Theresa May has given her clearest signal yet that that Britain is prepared to pay a Brexit “divorce bill” to leave the European Union.
The Prime Minister repeatedly refused to rule out that Britain would pay an exit fee – estimated by the EU to be as much as £50billion – which must be paid when the UK leaves the EU in March 2019.
In an interview with presenter Andrew Neil on BBC1 last night, Mrs May said that while the UK would not be “paying to leave” the country “had to decide what the obligations” are to the EU.
She said: “I am very clear about what the people here in the UK expect but I am also clear that we are a law abiding nation we will meet the obligations we have.”
She added: “There may be some particular programmes that we wish to pay to be members of because it is the national interest - and that will drive us.”
Mrs May also suggested that large numbers of immigrants could still come to the UK after Brexit.
The Government was “looking at the moment at what we think should be right”. She added “we will see a decrease in the number coming in” after Brexit but declined to give a figure.
Instead Mrs May stressed that Britain will get control over numbers of EU migrants coming to the UK.
On the prospects of a free trade deal Mrs May said she was seeking a “comprehensive free trade agreement which gives that ability to trade freely into the European single market and for them to trade with us.
“It will be a different relationship, but I think it can have the same benefits in terms of that free access to trade.”
Mrs May also stressed that she no deal with the EU after two years of negotiations “would be better than a bad deal”.
She added: “There are some people in Europe who talk about punishing the UK and I don’t want to sign up to an agreement which is based on that.”
Earlier Philip Hammond, the Chancellor, had been accused of undermining Britain's negotiating position by suggesting that leaving without a deal with the EU would not be the "worst-case outcome for everyone".
Mr Hammond also insisted that the UK "can't have our cake and eat it" after Brexit and said that leaving the EU will have significant "consequences".
A Government source criticised Mr Hammond's comments: "It's like negotiating to buy a house. If you're not willing to walk away then they will push you and push you."
In an interview with BBC Radio 4's Today programme the Chancellor said that Britain will not be able to "cherry pick" what it wants from the European Union after it leaves.
He said: "We understand that we can’t cherry pick, that we can’t have our cake and eat it, that by deciding to leave the European Union and negotiate a future relationship with the EU as an independent nation, there will be certain consequences of that.

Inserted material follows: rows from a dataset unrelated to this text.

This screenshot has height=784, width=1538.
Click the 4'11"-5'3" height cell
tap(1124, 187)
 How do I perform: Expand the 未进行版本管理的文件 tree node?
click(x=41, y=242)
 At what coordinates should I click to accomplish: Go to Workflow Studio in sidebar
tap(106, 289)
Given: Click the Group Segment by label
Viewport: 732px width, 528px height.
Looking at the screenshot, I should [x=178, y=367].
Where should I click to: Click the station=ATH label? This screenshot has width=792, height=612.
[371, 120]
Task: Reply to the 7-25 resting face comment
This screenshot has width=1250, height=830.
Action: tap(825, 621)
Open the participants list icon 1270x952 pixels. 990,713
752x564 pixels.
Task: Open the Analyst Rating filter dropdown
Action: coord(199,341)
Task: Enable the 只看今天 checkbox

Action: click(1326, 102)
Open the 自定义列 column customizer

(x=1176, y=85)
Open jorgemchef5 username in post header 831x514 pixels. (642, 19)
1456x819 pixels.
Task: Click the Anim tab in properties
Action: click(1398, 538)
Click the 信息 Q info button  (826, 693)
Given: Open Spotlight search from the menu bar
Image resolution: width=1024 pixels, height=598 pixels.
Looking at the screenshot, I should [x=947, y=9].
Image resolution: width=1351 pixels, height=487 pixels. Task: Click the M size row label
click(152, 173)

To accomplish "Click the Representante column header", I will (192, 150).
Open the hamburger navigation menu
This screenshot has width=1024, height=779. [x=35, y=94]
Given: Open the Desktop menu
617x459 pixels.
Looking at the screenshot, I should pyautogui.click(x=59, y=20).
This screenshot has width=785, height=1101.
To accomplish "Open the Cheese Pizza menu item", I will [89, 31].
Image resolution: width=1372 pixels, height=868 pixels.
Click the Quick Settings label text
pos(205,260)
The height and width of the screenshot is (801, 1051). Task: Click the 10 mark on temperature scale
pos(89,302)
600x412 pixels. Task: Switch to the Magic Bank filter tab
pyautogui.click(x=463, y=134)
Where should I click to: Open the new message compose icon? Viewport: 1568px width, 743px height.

And we accept those."
Mr Hammond refused to back the claim by Boris Johnson, the Foreign Secretary,that Britain would be "perfectly OK" in the event that there was not a deal with the EU.
He said: "What you can assume is that everybody in the EU and UK is going into this negotiation looking to protect their own interests. It is not in the interests of anyone on the continent of Europe to have lines of trucks.
"I'm very confident we will not get an outcome that is a worst case outcome for everyone. That would be ridiculous.
"We are going to get a deal. The question is about the shape and nature of that deal and making sure that we are able to protect Britain's vital national interests."